- **Task item**: The response should consist only of the lines from the one with "Task: Click the" to the end of the data below, copied exactly and without pictures.

Dataset items

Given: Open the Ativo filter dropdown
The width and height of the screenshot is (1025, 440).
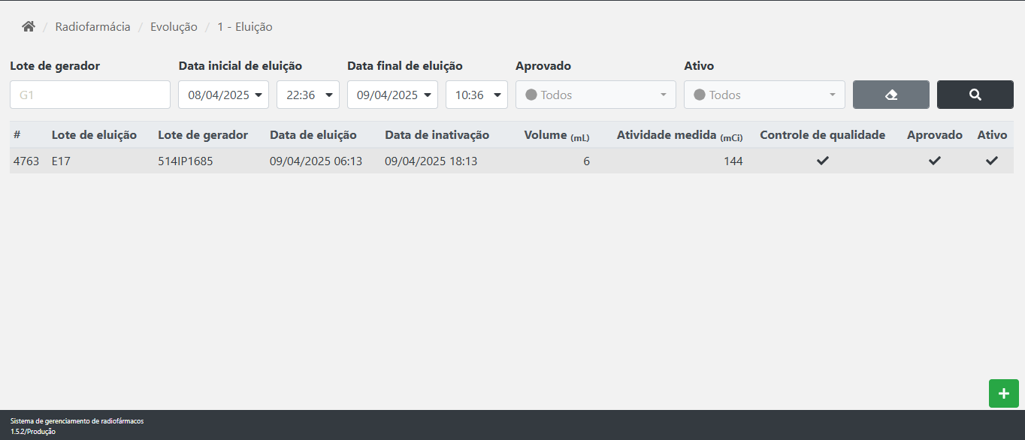Looking at the screenshot, I should [763, 95].
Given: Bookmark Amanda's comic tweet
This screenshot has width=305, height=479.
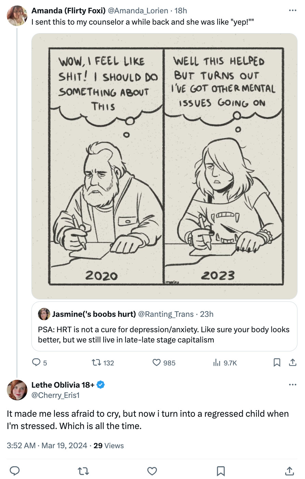Looking at the screenshot, I should coord(277,363).
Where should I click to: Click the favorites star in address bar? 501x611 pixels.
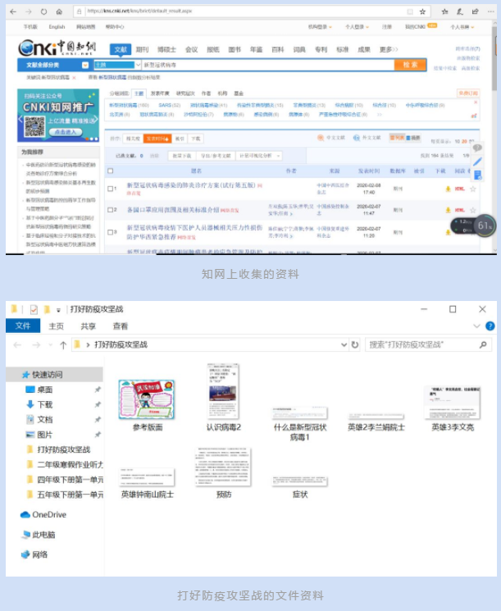pyautogui.click(x=422, y=11)
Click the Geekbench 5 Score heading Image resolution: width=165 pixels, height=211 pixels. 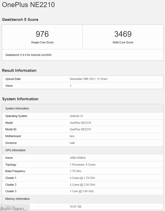coord(20,20)
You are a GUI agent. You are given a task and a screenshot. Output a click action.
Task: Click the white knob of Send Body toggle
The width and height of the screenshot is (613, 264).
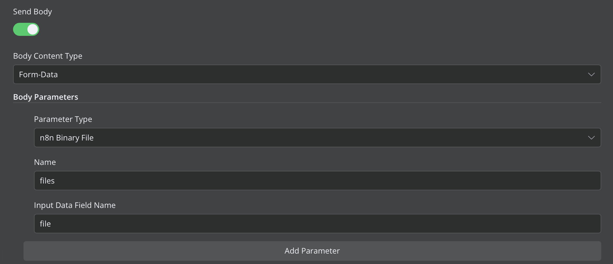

- **Solution below**:
Task: Click the white knob of Send Body toggle
The width and height of the screenshot is (613, 264).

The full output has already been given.